- **WORK TASK**:
Please copy only the material from the line that has "850x433 pixels. Task: Expand" to the very last line, both ends included, exactly as written and without pictures.

════════

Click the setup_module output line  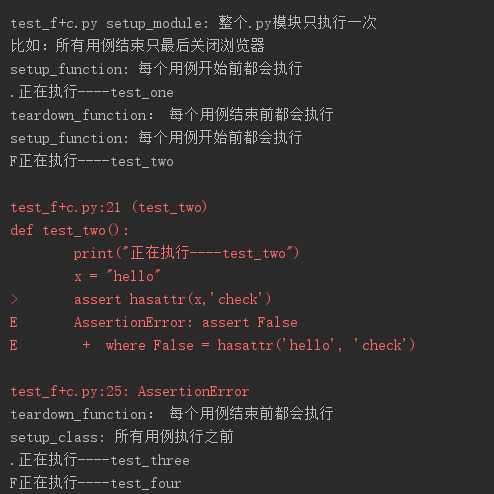(x=193, y=23)
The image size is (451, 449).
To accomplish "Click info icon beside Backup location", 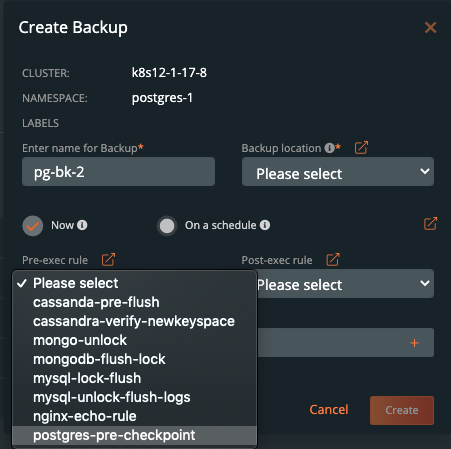I will [329, 148].
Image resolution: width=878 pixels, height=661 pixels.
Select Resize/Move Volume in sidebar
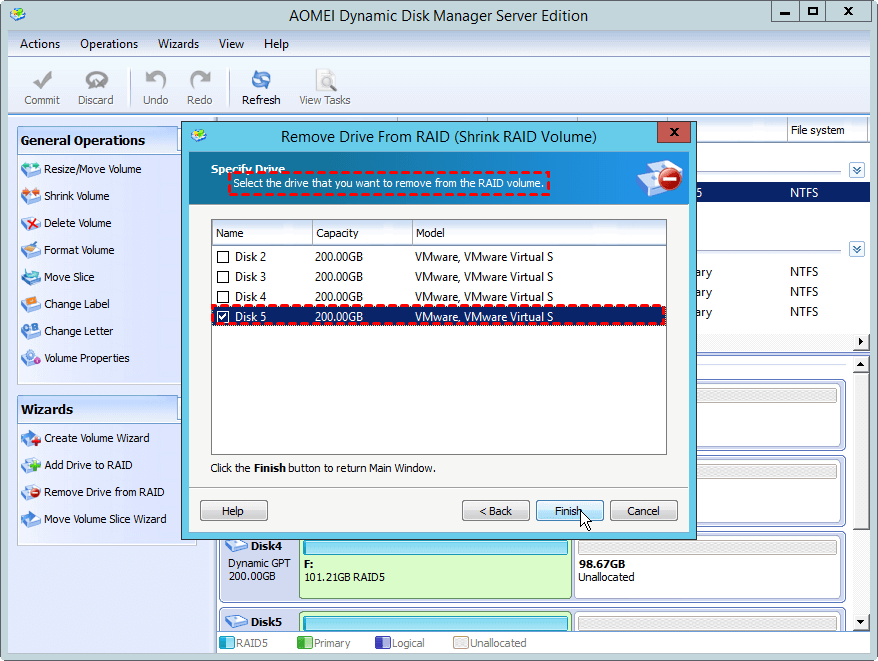pyautogui.click(x=92, y=169)
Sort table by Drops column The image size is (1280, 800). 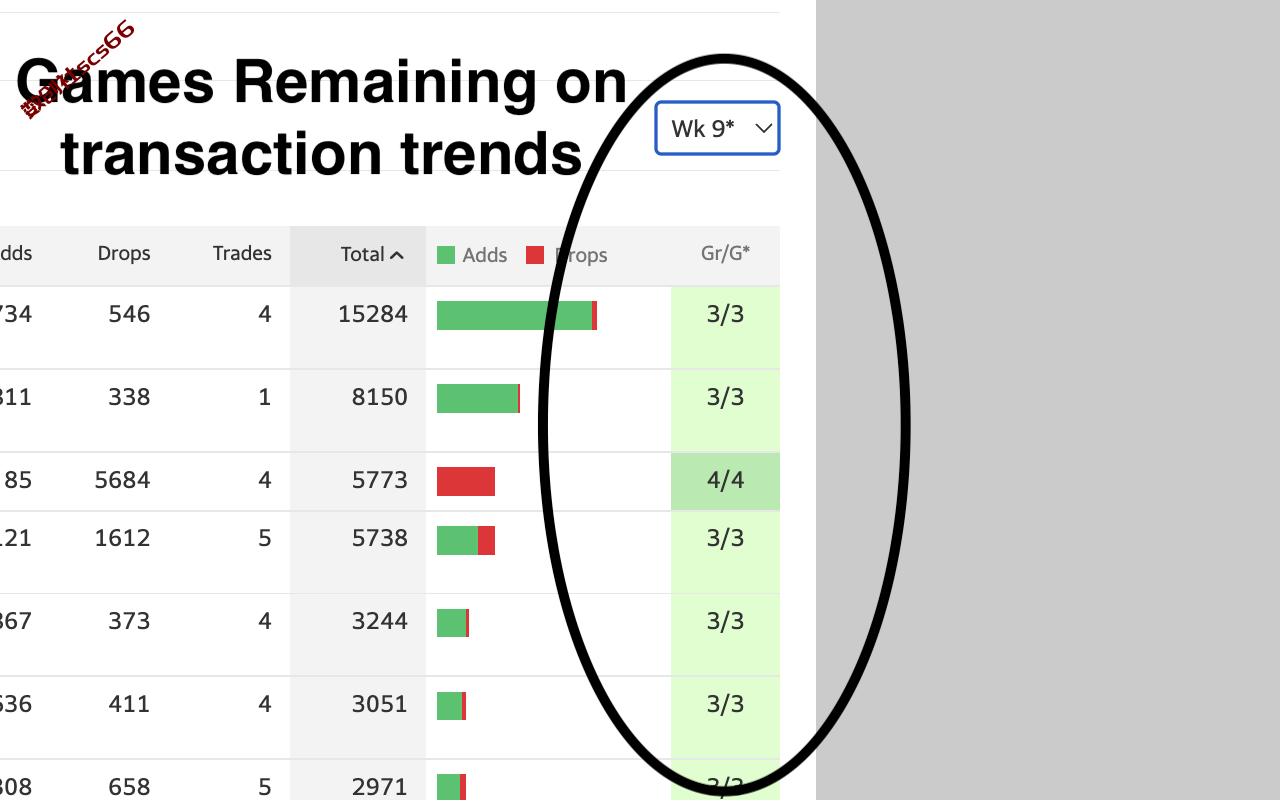(x=124, y=253)
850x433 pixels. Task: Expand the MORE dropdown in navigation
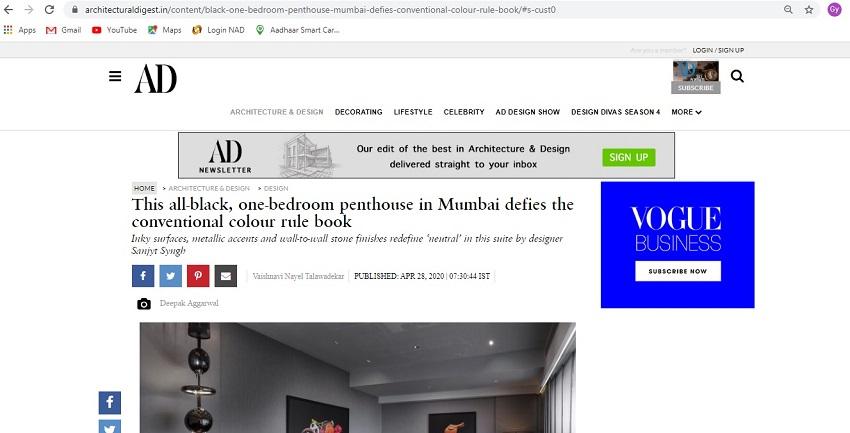686,112
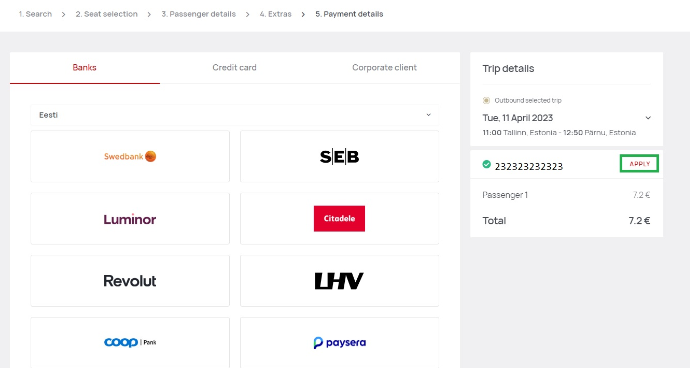Open the Eesti country dropdown
This screenshot has height=368, width=690.
[235, 115]
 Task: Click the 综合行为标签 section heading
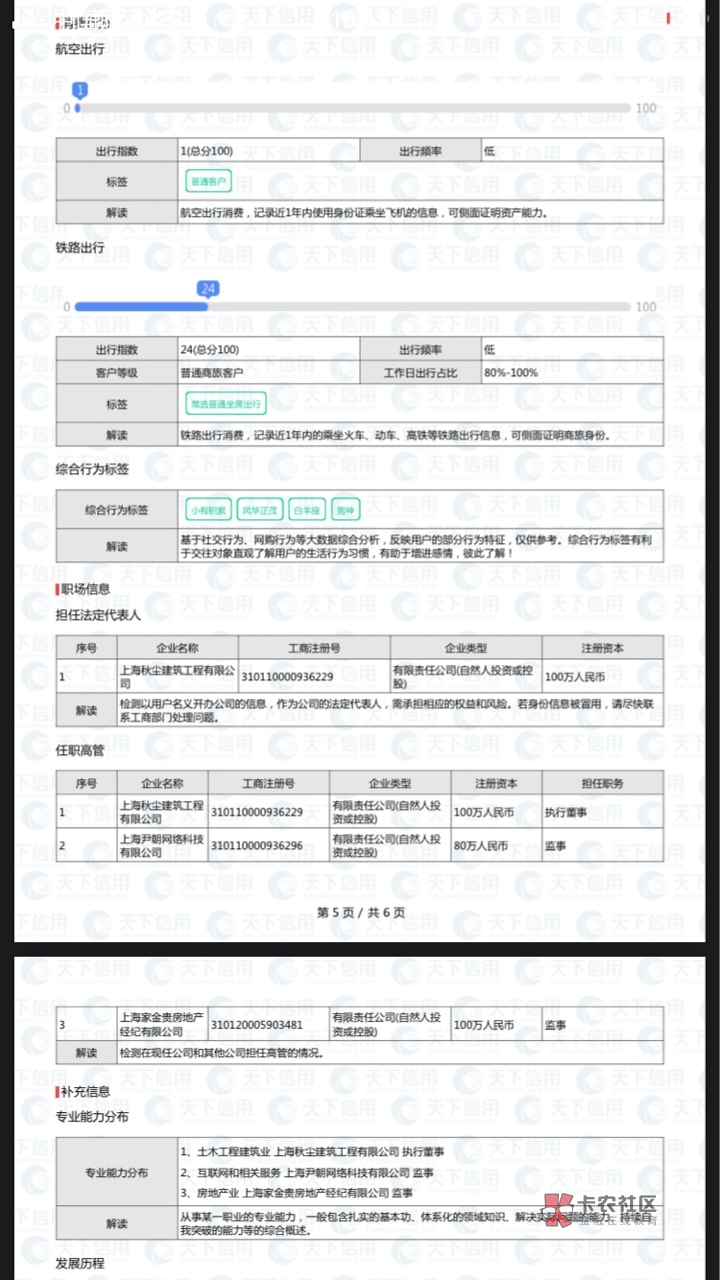(x=91, y=468)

════════

- **SOLUTION TO THE EXERCISE**:
850x433 pixels. Task: Expand the MORE dropdown in navigation
686,112
Open the Eesti country dropdown
This screenshot has height=368, width=690.
[235, 115]
 Task: Click the 综合行为标签 section heading
(x=91, y=468)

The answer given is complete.